#### RAW DATA ####
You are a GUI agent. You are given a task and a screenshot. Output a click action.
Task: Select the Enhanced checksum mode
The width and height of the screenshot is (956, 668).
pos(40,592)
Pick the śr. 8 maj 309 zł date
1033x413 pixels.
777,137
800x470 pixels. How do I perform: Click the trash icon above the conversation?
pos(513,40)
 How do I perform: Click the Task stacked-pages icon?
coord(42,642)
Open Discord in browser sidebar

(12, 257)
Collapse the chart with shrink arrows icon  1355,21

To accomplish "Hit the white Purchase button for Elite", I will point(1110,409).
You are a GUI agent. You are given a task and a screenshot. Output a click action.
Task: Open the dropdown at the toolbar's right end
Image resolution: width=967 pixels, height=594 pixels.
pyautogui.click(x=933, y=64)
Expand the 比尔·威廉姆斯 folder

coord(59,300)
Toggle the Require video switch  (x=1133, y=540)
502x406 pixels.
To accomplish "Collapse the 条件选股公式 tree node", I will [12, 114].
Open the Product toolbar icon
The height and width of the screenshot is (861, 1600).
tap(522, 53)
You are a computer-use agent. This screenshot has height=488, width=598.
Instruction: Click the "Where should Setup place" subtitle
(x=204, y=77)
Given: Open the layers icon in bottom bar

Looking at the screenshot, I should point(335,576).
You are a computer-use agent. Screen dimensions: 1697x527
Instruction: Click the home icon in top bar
####
Go through the listing above. Show each line where the word "computer" is found.

You are a computer-use agent. This screenshot has height=488, width=598.
You are a computer-use agent. Screen dimensions: 1697x527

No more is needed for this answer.